TEXT TO READ –
═══

Dan Cummins: Heroes and Zeroes.


dan cumminsDan Cummins has been on the Late Late Show with Craig Ferguson, Last Comic Standing, Comedy Central, Tonight Show with Conan, has four hour long releases under his belt and now hosts the morning show on The Playboy Channel. Just that last resume tid-bit should be enough to check in with this very funny dude. SUSC and Dan get into the nitty gritty of the biz. See Dan at Rooster T. Feathers this Thursday through Sunday! Tickets here:


How did you start doing stand-up in 2000 and end up in the Seattle Comedy Competition in 2001?

I rose up fast, but circumstance was part of it. There wasn’t an open mic scene in Spokane, Washington in 2000. There was a weekend club but they didn’t hire local opening acts. Basically, I had a new car and hooked with Dave Tribble and I was willing to work for shitty money. I was also responsible enough to show up for gigs, so I got all these runs just a few months into starting doing stand-up. I got thrown into it faster then I know is normal.

How is Idaho in the middle of winter?

Cold. Montana in the middle of winter, driving through blizzards. Wyoming, Oregon and Washington all tough. It was never Seattle or Portland. It was always like Longview, Washington and Bend, Oregon. Bozman, Butte and random small markets in Idaho.

You would host?

Technically, featuring. They are two man shows so you do an extended host set. You go up cold and do 20/30 minutes to some bar or hotel lounge, or wherever they had the comedy night. I jumped into those pretty fast. I would drive to Seattle and host for free at The Comedy Underground, which turned out to be my audition for the Seattle Comedy Competition. I didn’t have much experience but I was real hungry. Then I tried the San Francisco Comedy Competition, but I didn’t fare as well.

═══

DATA SECTION –

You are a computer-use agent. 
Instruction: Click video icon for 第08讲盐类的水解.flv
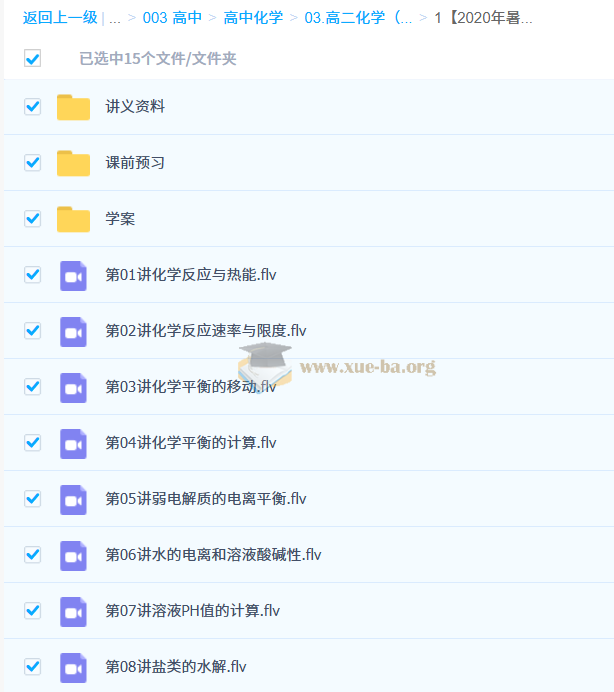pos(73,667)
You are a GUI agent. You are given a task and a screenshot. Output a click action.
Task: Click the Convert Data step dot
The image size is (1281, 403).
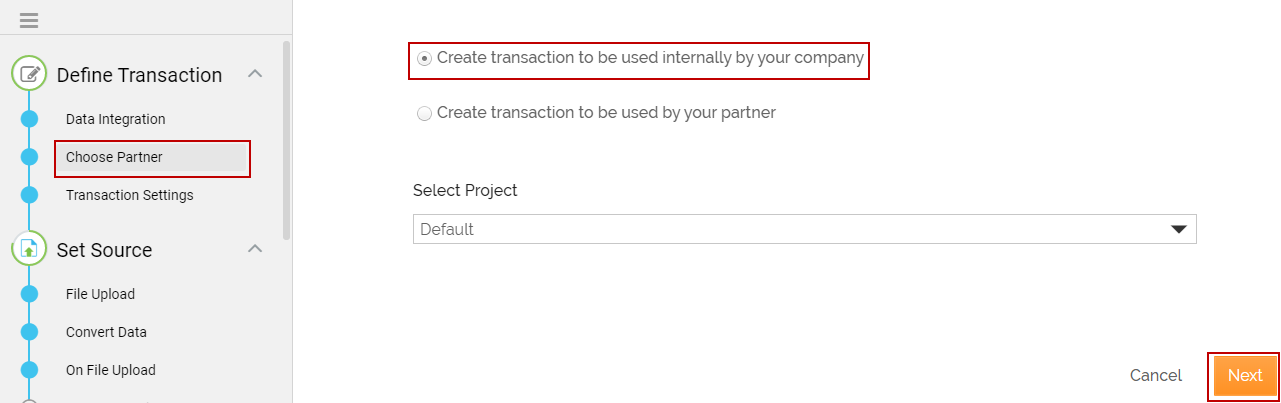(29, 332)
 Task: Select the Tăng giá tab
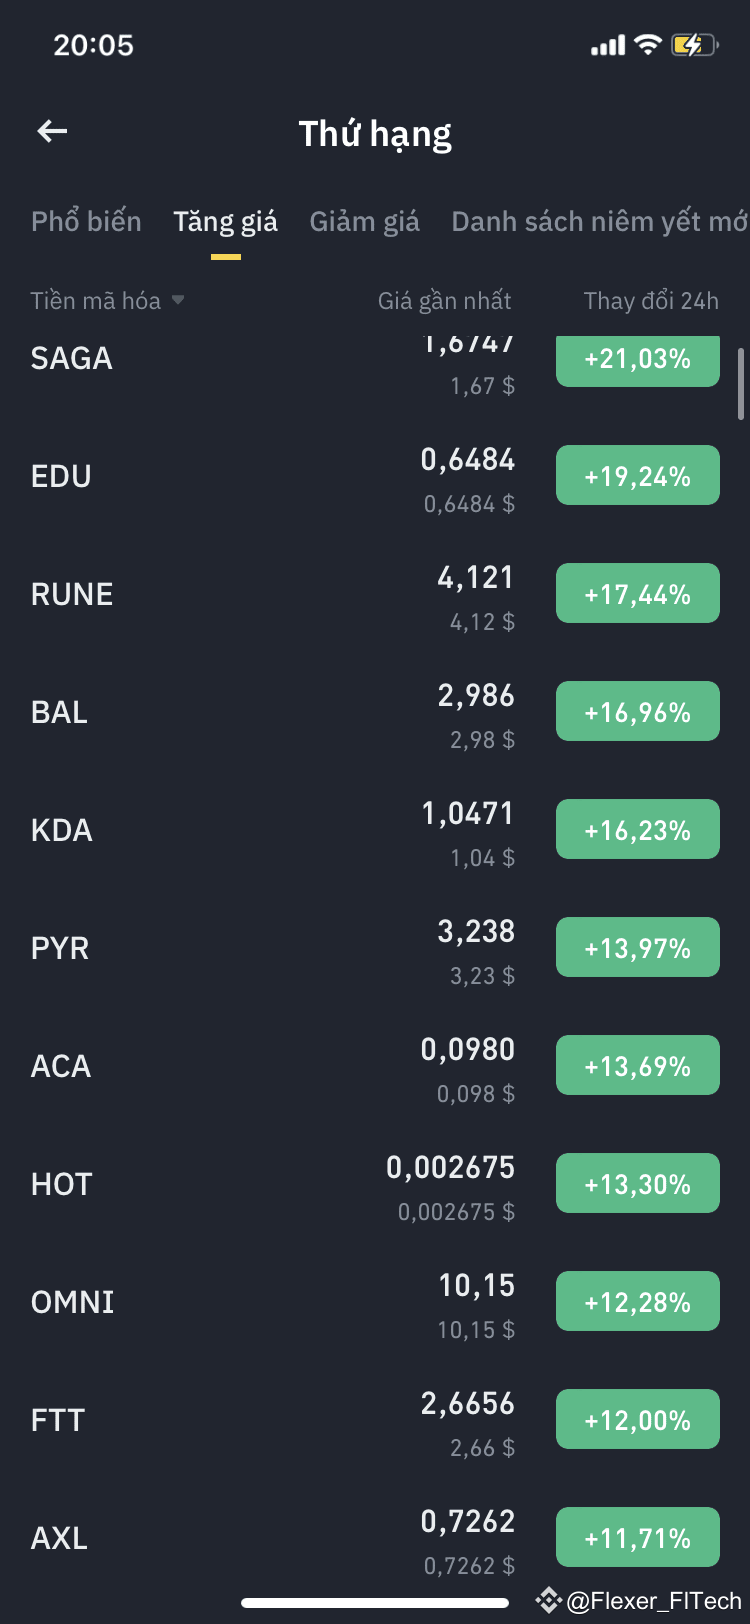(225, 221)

═══

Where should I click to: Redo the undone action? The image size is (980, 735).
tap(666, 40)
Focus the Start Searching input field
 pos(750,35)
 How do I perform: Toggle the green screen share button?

═══

THINGS TO DO –
A: Answer these questions using the Dan Cummins interview:
(i) On which channel does Dan Cummins now host the morning show?
(ii) In what city was there no open mic scene in 2000?
(iii) At which Seattle venue did he host for free?
B: Carry on the Dan Cummins interview from the point where it stops.
The rows have no connection to the Dan Cummins interview.

THE RESPONSES –
A:
(i) The Playboy Channel
(ii) Spokane, Washington
(iii) The Comedy Underground

B:
Who won the year you did the SF competition?

Oh man. No idea. I want to say one year it was Rob Pue (2003), a Canadian comic. Don’t know what happened to that guy, he was young, good looking and crushed it in the competition. He even got some heat off it, which was rare, because usually nobody cares. He ended up going down to LA, got good representation and management and then he was back in Canada.

If you look at the first batch of years of the comedy competition you see some insane names. But the competitions don’t seem to have the push in a person’s career that they used to.

There used to be a more linear route to a career in stand-up and working clubs and theatres. Like, Steven Wright was an open mic comic in Boston and had a random chance sighting by a guy from The Tonight Show who was checking out collleges for his daughter. Did a great five minute set and Johnny Carson loved him and had him on again a few days later. And that made his career. He went from open mic to selling out comedy clubs. It’s really weird now. You can win on Last Comic Standing, like Dat Phan, but he has trouble selling out his backyard. Great guy, gets some good events, so do I. You would think winning would have more weight than that. Marcus was a runner-up, an impressionist out of Utah another year, he got second place and by the time the tour was over–in one year, he was back to just working small clubs in the Salt Lake area. Even with all that exposure, the guys calendar was empty.

Just goes to show. . .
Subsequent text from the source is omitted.